Raspberry Pi LED pixels

Posted on 9th January 2020


The final part of building a voice-activated Christmas tree light is the actual lights. Following the instructions in PiMag 88 I bought 2 meters of NeoPixels from Pimoroni and, erm, little else!

First step was to find my soldering iron and attempt to solder some connectors to the LED strip. This failed due to my iron being 20 years old and basically broken (I did not maintain my tip which was also far too large). A new soldering-iron later, and some thinner solder, and I had attached a test LED to some jumper leads.

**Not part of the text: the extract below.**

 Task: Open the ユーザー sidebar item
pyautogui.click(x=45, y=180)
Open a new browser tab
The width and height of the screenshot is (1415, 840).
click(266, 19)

Various attempts getting my Raspberry Pi Zero to do anything at all with the LED failed. But I did get it working with my Arduino. At this point I read

  • The uberguide: https://cdn-learn.adafruit.com/downloads/pdf/adafruit-neopixel-uberguide.pdf

Ah, I need a decent power supply. And a resistor and capacity etc. Order these. Some more soldering and cable management, and the Arduino at least can do some interesting things with the rest of the LED strip. Something for the future is to experiment with:

  • Better driving with Arduino: https://wp.josh.com/2014/05/13/ws2812-neopixels-are-not-so-finicky-once-you-get-to-know-them/

Returning to the Raspberry Pi, I borrowed my son's Pi3, installed a clean copy of Raspberian, and followed carefully the instructions here:

End result: it works perfectly! Back to the Raspberry Pi Zero, I trace the problem back to power-supply. The board itself seems to work flawlessly off any random USB power supply (e.g. running for hours when doing speech recognition testing). However, for driving LEDs, even with an external power supply, it seems I really do need a beefier USB power supply. Once I had this, the Pi Zero also worked flawlessly!

For next year, the plan is write some sort of Object Oriented library for performing animations with the LEDs, and also to integrate with speech recognition code.